— Problem details —
Count the lines in the records below that contain the string "book", and give only that number.

— Listing —

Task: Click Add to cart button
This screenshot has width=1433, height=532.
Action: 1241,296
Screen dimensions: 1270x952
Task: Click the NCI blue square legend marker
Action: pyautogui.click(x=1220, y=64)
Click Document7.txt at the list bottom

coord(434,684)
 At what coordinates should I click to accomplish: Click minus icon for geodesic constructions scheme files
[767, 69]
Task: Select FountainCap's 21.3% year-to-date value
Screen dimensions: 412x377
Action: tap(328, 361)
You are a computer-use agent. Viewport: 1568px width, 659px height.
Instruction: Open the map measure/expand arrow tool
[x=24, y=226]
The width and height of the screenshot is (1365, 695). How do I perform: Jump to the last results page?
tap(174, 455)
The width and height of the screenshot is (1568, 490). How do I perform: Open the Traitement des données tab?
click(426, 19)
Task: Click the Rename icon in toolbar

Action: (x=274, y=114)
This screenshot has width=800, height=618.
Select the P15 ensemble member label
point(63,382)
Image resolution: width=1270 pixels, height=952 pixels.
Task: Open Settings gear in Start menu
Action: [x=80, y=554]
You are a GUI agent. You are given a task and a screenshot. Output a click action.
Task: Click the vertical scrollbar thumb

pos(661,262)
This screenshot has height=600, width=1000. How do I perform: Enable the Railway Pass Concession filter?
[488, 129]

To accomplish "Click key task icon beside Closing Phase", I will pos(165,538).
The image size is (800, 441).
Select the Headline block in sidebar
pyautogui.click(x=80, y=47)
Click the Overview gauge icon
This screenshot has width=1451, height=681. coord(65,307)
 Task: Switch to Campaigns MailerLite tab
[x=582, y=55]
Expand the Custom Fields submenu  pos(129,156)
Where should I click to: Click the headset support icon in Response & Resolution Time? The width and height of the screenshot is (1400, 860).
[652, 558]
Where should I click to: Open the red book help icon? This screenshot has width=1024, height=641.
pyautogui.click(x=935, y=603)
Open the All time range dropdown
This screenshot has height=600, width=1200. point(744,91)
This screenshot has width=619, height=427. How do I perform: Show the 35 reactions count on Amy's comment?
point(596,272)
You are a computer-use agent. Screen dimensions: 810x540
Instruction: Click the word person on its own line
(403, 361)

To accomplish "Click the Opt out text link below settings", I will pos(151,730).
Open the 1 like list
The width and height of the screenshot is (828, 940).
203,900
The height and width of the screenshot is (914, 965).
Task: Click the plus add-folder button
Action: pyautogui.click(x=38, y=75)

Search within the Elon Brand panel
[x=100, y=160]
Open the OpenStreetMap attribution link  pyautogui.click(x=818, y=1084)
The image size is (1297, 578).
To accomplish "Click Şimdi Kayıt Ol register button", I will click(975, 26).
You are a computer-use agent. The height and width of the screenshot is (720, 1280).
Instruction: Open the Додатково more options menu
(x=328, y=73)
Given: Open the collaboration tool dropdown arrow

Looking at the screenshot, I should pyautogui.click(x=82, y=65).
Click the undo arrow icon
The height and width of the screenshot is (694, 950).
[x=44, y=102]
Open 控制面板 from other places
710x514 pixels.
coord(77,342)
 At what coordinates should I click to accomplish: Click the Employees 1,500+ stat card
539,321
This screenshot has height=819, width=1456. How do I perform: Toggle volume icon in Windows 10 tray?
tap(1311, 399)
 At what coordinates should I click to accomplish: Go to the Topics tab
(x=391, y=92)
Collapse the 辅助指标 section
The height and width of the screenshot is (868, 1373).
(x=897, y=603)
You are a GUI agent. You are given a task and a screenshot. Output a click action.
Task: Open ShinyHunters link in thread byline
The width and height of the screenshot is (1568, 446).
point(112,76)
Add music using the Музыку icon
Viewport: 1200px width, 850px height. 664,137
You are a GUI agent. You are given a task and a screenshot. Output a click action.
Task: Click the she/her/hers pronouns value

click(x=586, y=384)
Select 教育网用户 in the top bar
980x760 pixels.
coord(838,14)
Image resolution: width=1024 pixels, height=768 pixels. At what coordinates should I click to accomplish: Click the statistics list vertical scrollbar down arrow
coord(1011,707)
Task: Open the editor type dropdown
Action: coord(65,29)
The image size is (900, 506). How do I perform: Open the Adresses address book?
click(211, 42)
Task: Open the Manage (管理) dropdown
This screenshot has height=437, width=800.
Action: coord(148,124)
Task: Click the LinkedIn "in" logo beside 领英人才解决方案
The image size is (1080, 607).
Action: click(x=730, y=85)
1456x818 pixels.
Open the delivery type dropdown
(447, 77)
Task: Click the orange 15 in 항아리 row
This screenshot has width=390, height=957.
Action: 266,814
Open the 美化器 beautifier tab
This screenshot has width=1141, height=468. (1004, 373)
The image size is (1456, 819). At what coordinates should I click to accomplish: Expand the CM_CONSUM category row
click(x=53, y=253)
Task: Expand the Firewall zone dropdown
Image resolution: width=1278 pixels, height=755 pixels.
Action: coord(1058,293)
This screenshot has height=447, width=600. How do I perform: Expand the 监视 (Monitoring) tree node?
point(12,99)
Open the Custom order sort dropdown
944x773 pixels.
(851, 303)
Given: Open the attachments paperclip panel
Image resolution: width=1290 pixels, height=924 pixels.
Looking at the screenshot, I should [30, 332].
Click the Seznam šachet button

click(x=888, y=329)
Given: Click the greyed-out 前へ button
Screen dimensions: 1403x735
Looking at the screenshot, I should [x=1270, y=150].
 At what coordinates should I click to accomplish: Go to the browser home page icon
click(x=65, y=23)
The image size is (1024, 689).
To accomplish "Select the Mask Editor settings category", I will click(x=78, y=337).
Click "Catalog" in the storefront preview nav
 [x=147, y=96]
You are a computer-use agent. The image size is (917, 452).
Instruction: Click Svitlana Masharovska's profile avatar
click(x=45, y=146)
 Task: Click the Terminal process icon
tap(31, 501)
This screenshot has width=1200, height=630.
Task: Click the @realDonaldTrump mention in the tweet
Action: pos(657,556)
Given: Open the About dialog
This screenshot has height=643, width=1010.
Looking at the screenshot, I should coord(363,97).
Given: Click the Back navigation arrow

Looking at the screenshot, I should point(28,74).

— Task answer —
2